[Task requirements] Show each line of the data below that contains the string "perform".
# Start of Data provided
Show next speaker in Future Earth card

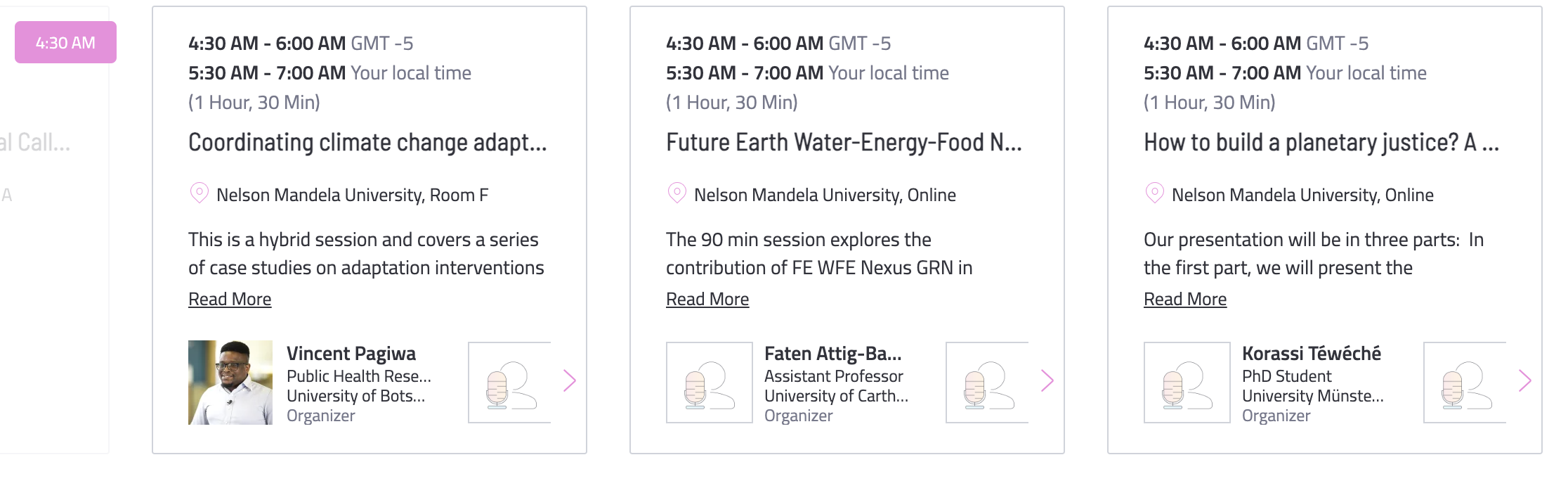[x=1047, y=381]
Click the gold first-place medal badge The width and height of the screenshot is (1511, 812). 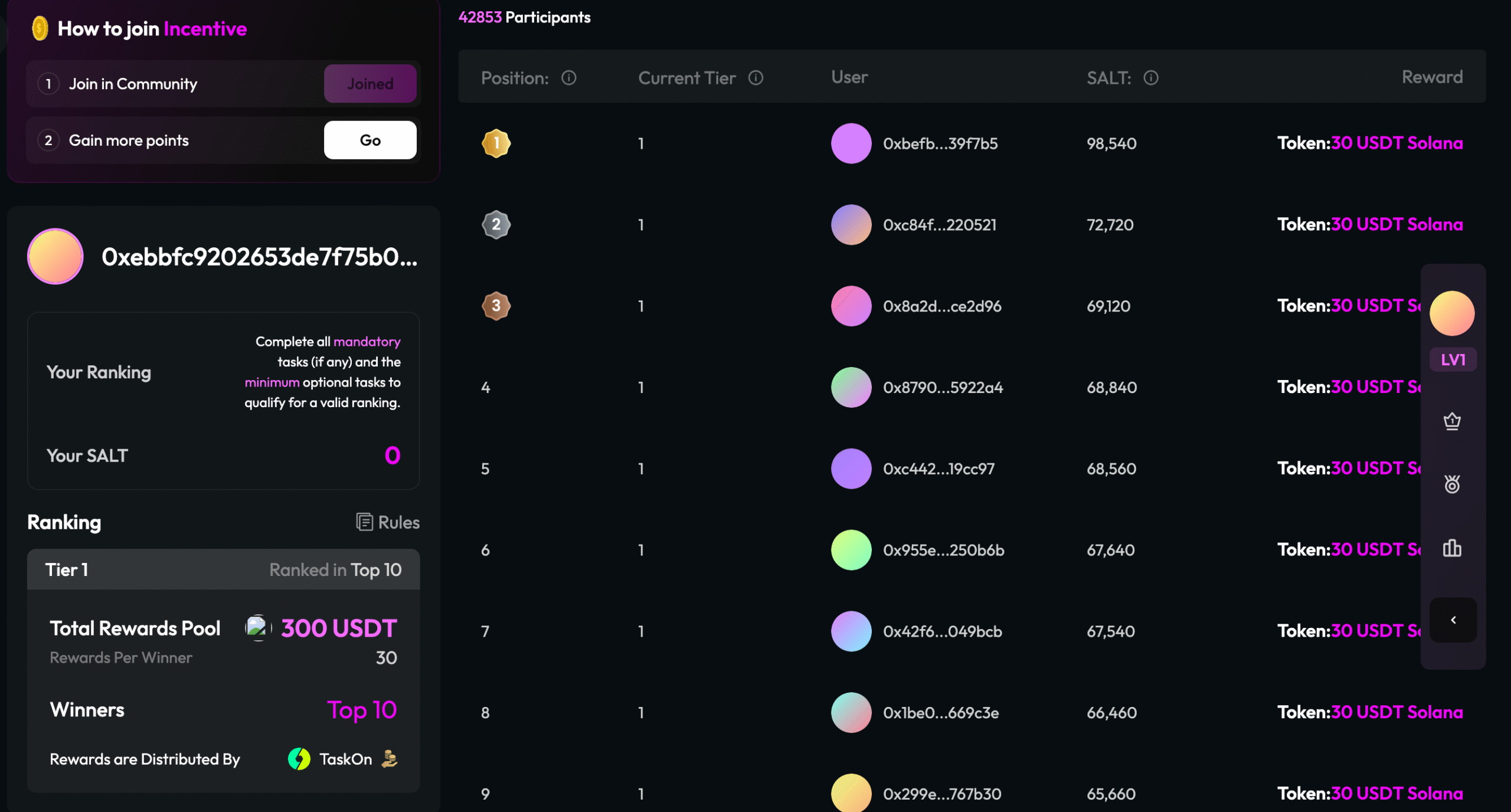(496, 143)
# End of Data provided
# Start of Data provided
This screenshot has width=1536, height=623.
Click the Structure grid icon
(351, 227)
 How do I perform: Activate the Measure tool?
# End of Data provided
# Start of Data provided
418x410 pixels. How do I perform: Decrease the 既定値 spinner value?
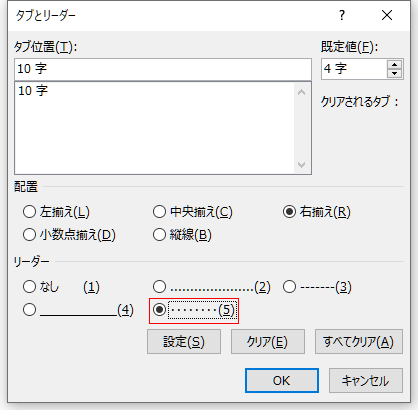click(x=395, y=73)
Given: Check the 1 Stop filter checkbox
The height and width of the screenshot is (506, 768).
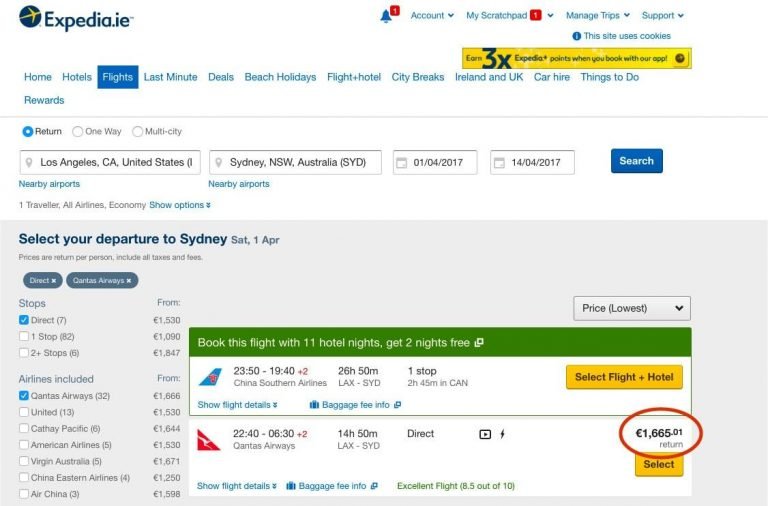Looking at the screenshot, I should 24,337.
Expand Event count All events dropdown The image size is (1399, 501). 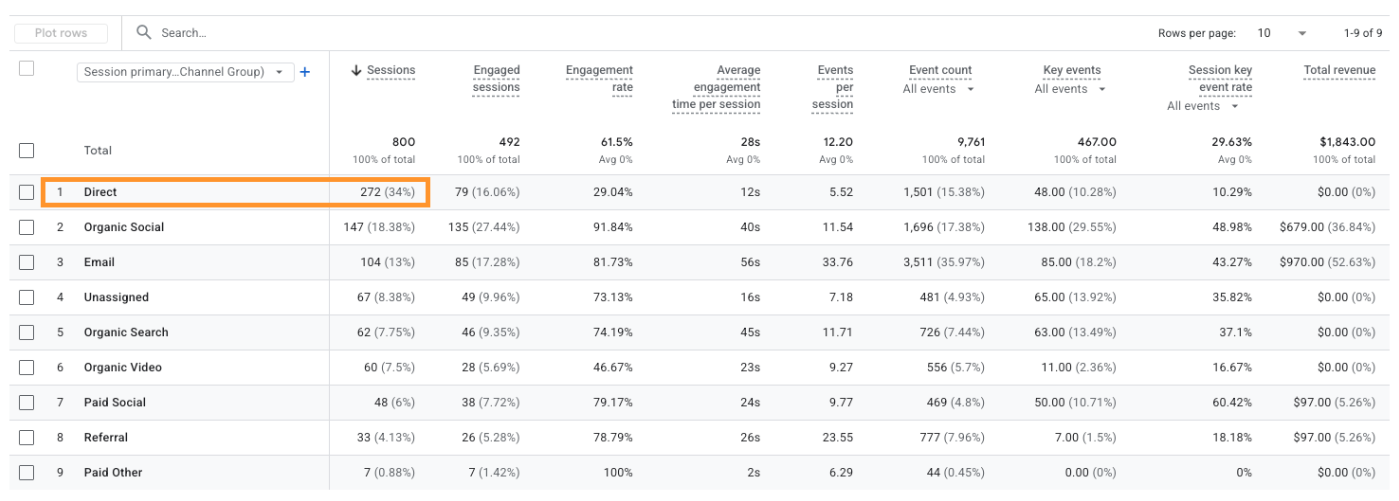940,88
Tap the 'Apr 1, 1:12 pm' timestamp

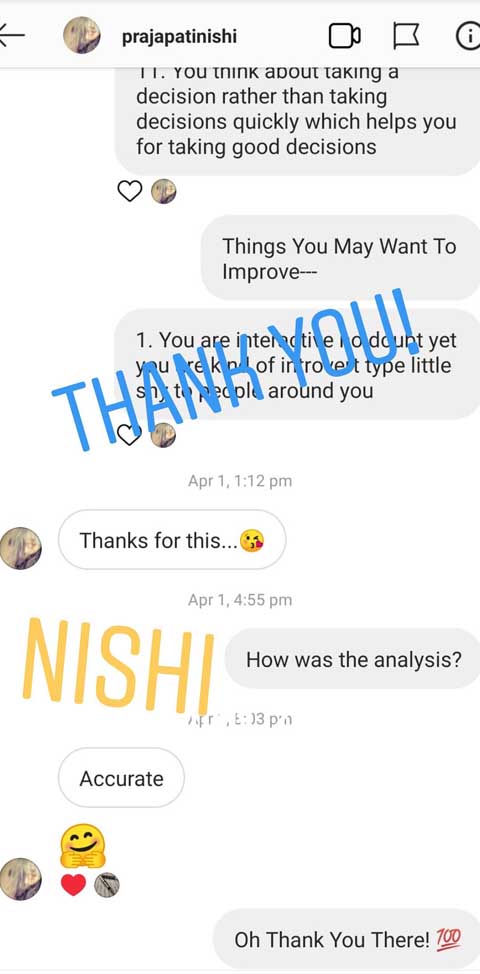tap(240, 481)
# End of Data provided
[Answer to this exercise]
 How do I perform: Activate the Measure tool?
418x410 pixels. How do I perform: Decrease the 既定値 spinner value?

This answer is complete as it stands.